━━━ Provided material
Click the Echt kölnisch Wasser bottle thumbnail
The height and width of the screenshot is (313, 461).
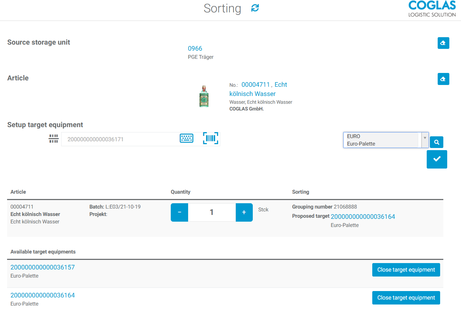204,96
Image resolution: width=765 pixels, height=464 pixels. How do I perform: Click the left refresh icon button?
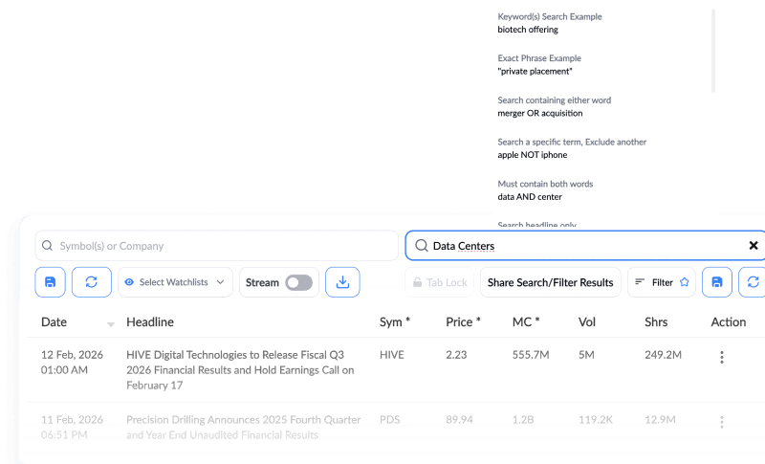click(91, 282)
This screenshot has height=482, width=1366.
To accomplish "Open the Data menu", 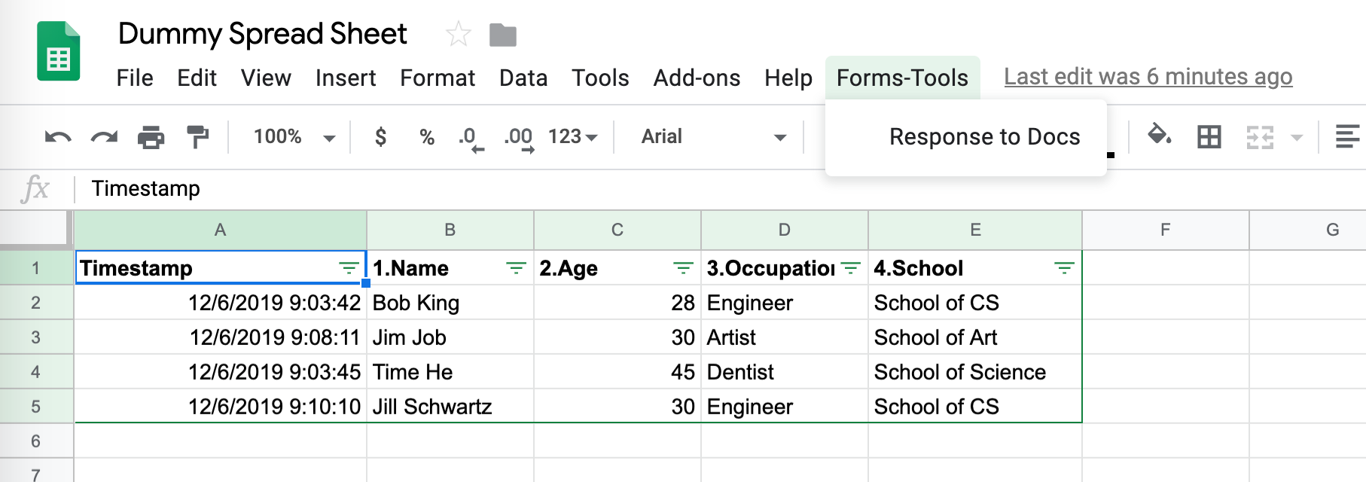I will tap(523, 78).
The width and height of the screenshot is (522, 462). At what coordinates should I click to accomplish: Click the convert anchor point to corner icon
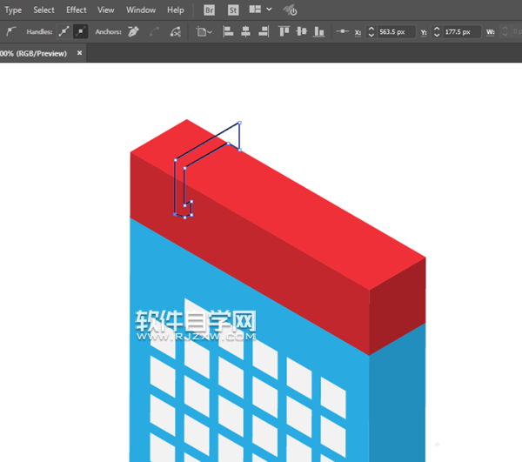coord(11,31)
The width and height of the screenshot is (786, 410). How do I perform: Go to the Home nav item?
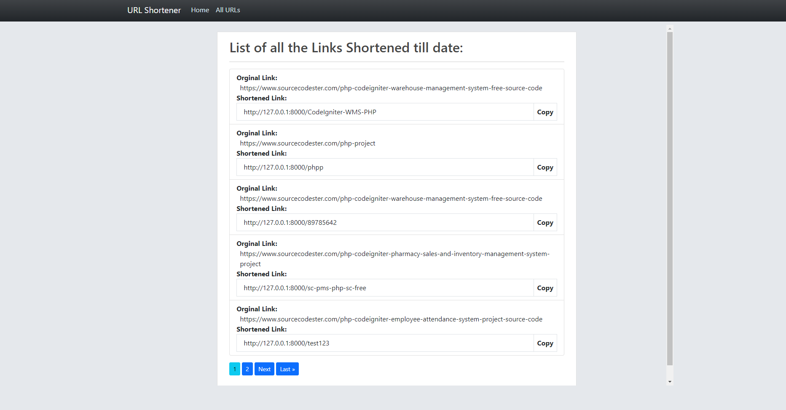click(200, 10)
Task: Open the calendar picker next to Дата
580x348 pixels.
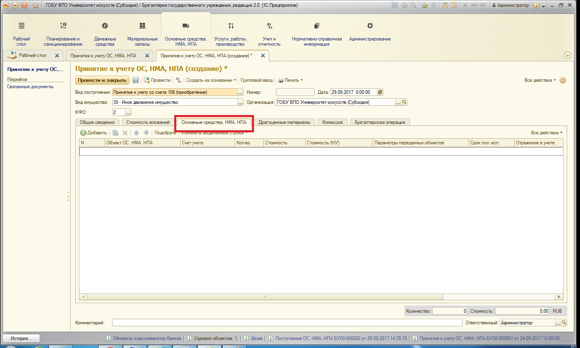Action: click(380, 92)
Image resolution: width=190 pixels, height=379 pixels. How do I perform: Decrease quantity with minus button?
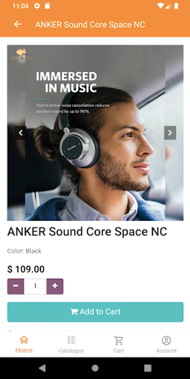(16, 286)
━━━━━━
(Task description)
Repeat the line that contains "The width and height of the screenshot is (522, 462)." and each line after it, through the last line of the listing, exactly and alone; pictures stay out of the repeat.

(Solution for this exercise)
The width and height of the screenshot is (522, 462). At what coordinates should I click to accomplish: Click the convert anchor point to corner icon
coord(11,31)
The width and height of the screenshot is (786, 410). How do I perform: Go to the Home nav item?
click(200, 10)
Task: Open the calendar picker next to Дата
580x348 pixels.
Action: click(380, 92)
Image resolution: width=190 pixels, height=379 pixels. How do I perform: Decrease quantity with minus button?
(16, 286)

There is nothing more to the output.